Even space law is under Weinersmith’s microscope. Admittedly, I didn’t know about the scope of space law. But it does exist, and it says a lot about what can and cannot be done in the universe. The Weinersmiths found that most space colonization enthusiasts somehow seemed to think these laws didn’t apply to them, or that there were loopholes they could exploit. What’s worse, they seem to think that such abuse will have no consequences. Apparently, nuclear-weapon states would not react negatively to civilians claiming vast amounts of space.
Weinersmith treats all professionals fairly well. But frankly, if you read between the lines, you’ll see that there is a strong vein of libertarianism running through the space settlement community. From the standpoint of these experts, you need a very large telescope to see reality. For example, perhaps the universe will end in scarcity…but since any habitat in the universe will naturally have only one source of food, water, and even more urgently, oxygen (perhaps artificial) scarcity occurs. The idea seems to be that everyone, except for the necessities of life, will go to space to benefit, where we will all care and share. Magical thinking becomes even more apparent when you realize that humans are supposed to be great capitalists and hyper-altruistic once they encounter the vastness of the universe. It is questionable whether this philosophy will work well for everyone involved.

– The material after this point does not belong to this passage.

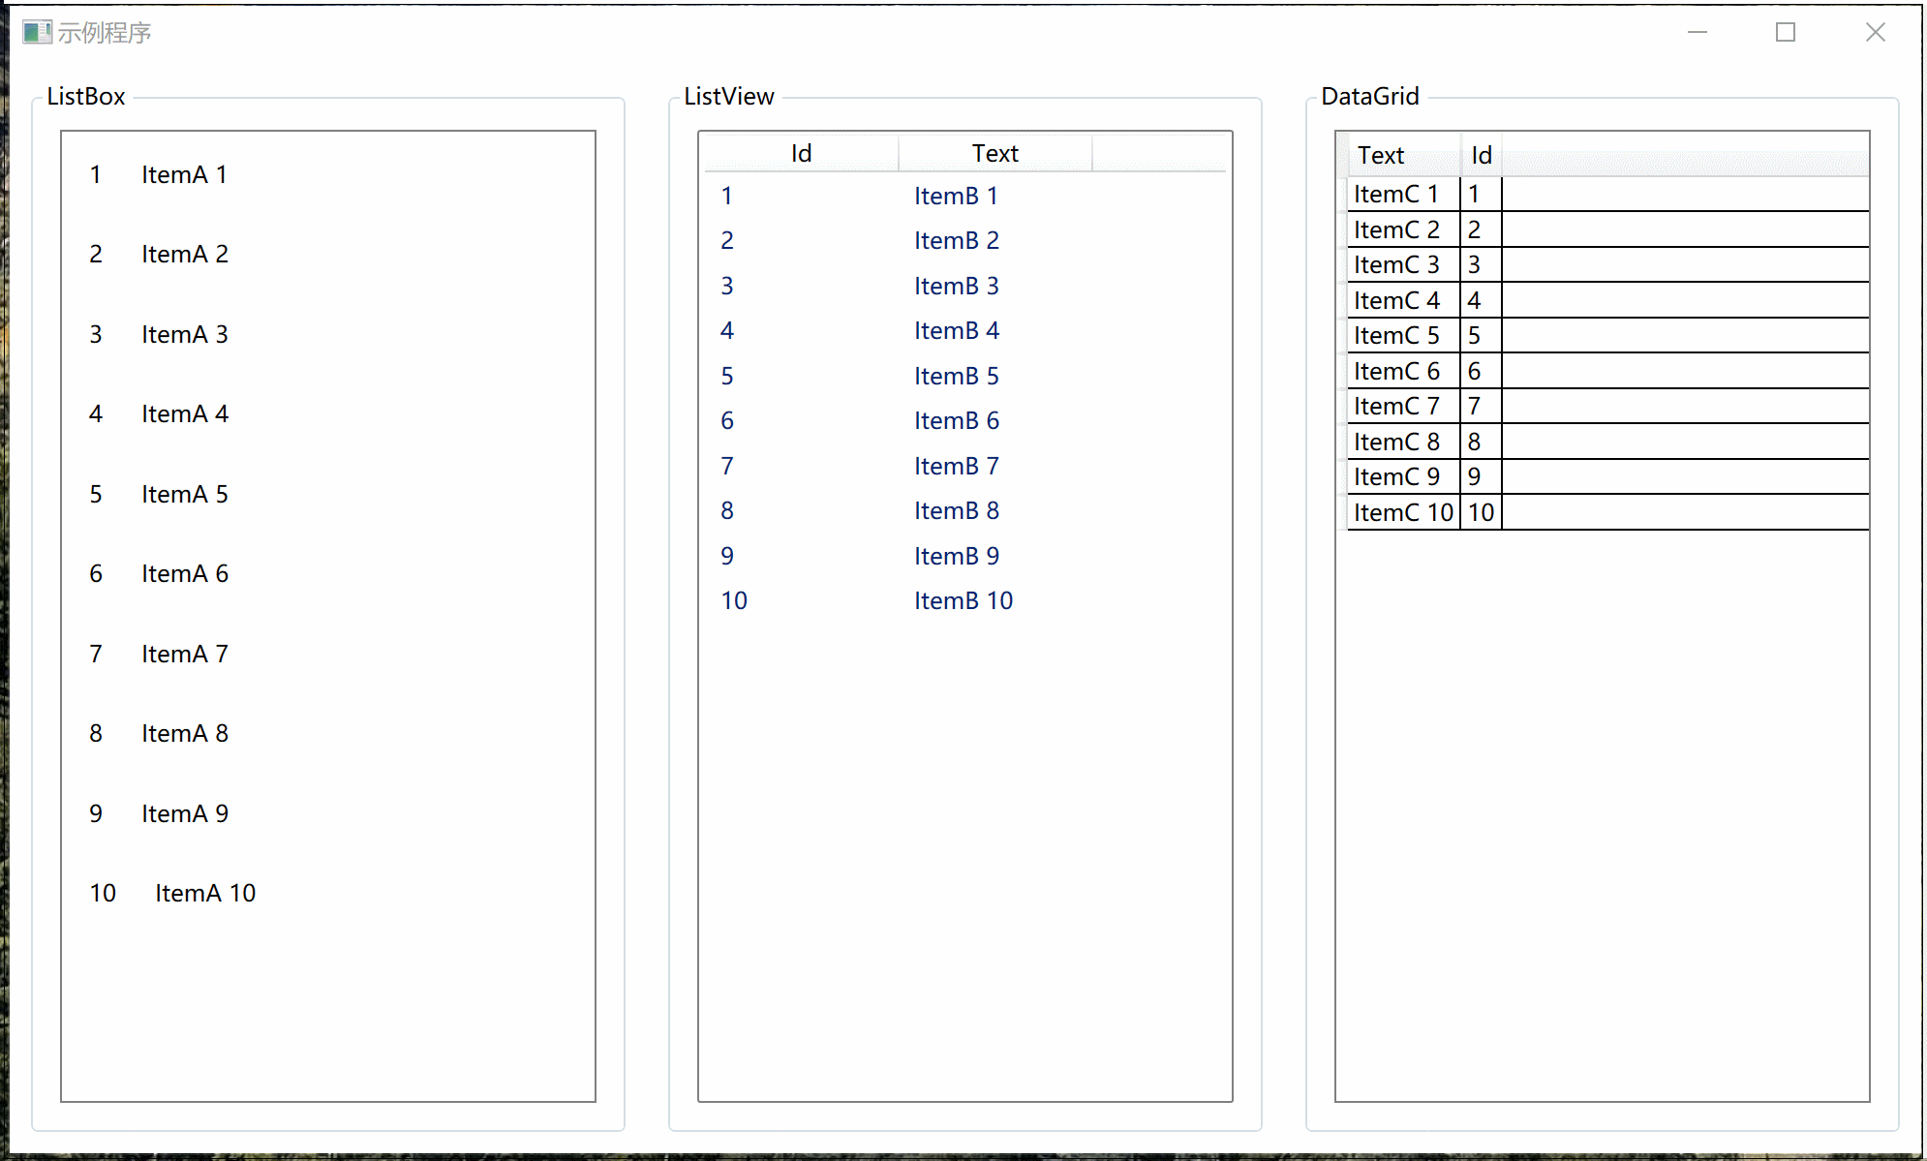This screenshot has width=1927, height=1161.
Task: Select ItemA 5 in the ListBox
Action: (184, 495)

For a more realistic view of how society functions when there is only one vital source of life, the Weinersmiths draw on their experiences in company cities (both positive and negative). Masu. It’s not all bad. Some company cities were very well run and fair, while others may have been dedicated as shrines to tin dictatorships. The Weinersmiths argue there’s no reason to think the same thing won’t happen in space, with the added benefit of not being able to escape the corporate world.
Even the idea that other resources like ore will not be in short supply is too optimistic. No one knows whether mining asteroids will be profitable. There is absolutely nothing of value on the moon. And do you really want to create a group of hungry, disgruntled miners who can throw very large stones into the earth?

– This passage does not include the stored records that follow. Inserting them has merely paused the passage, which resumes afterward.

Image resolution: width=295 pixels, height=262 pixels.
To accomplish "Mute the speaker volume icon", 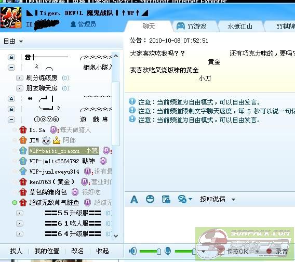I will [x=133, y=251].
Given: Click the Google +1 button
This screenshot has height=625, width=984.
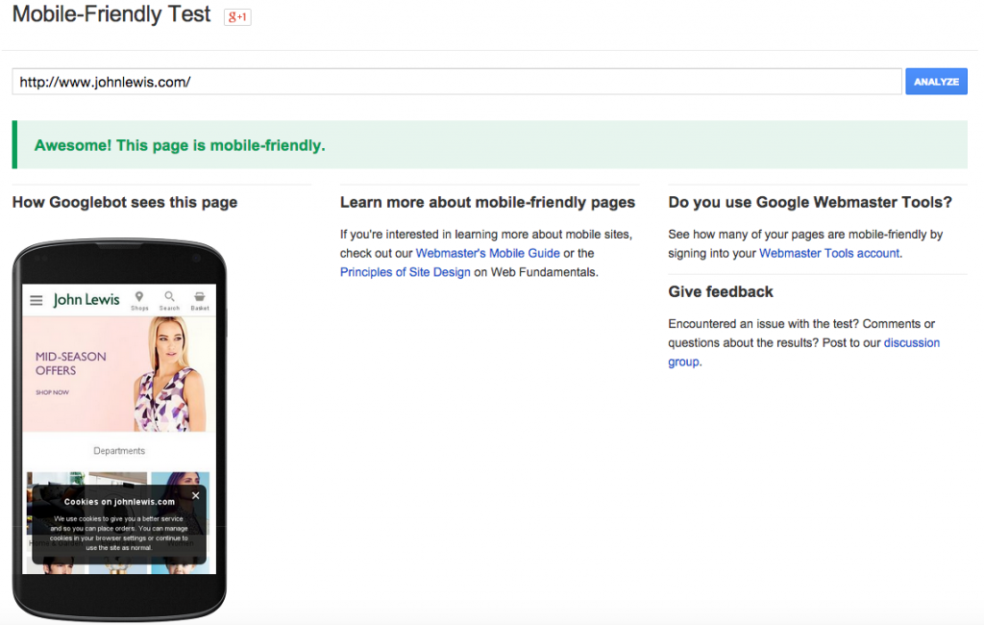Looking at the screenshot, I should [x=237, y=17].

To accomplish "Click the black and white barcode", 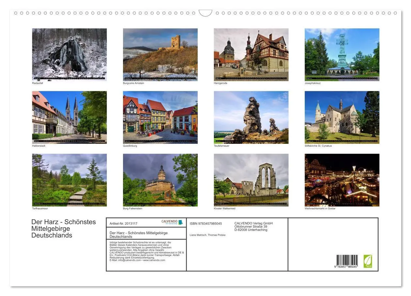I will pos(346,259).
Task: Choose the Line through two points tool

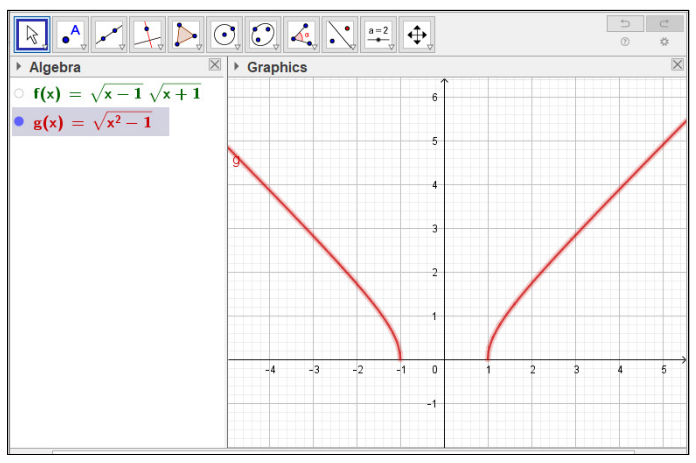Action: [x=109, y=35]

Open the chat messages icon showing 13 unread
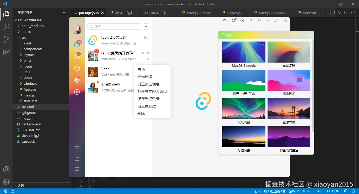pos(77,45)
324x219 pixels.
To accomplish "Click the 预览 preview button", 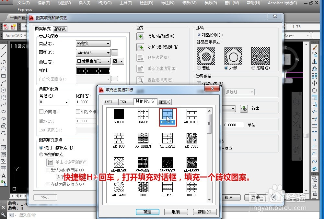I will point(45,197).
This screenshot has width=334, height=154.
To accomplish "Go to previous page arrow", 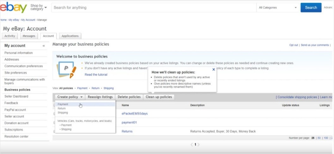I will (x=191, y=144).
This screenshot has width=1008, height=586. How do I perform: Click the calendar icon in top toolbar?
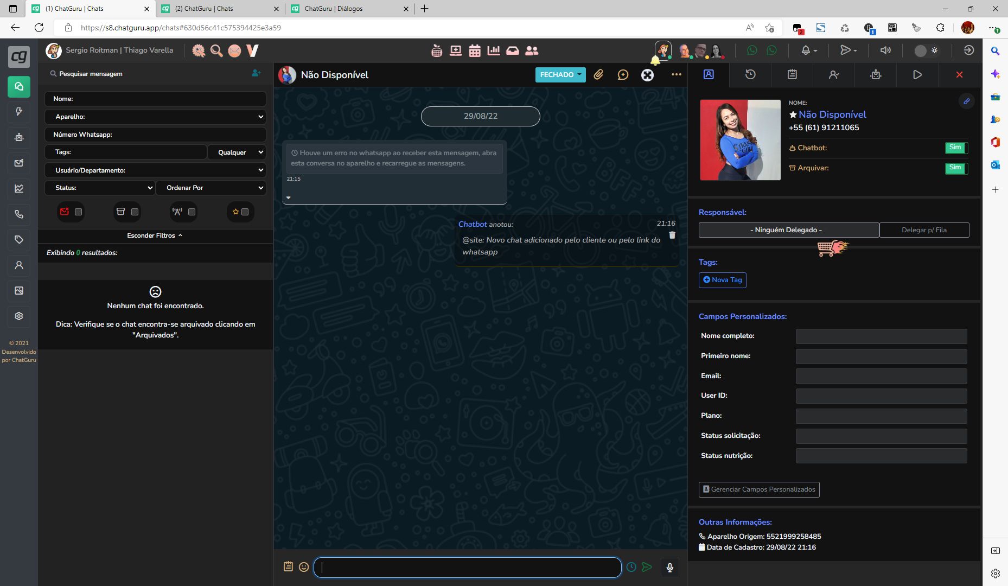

Mars city It ends with a call to action of sorts. The point is that we have a small space station and could potentially build many experimental facilities on Earth where we can investigate some of the practical problems. Let’s get the biology and engineering right before sending people to Mars. While the technology is being developed, make sure the laws are clear so that if (or when) we settle elsewhere, we do so in a way that doesn’t start a war between angry nuclear-armed states. do.
That’s what I think Mars city Researchers claim the only clear evidence of how space affects humans is weighted very strongly against to go. This balance could be changed by working to find answers to some of the questions raised in this book. But pushing a bunch of people out of the proverbial depths to get those answers seems ethically questionable. So, can I do the work in advance?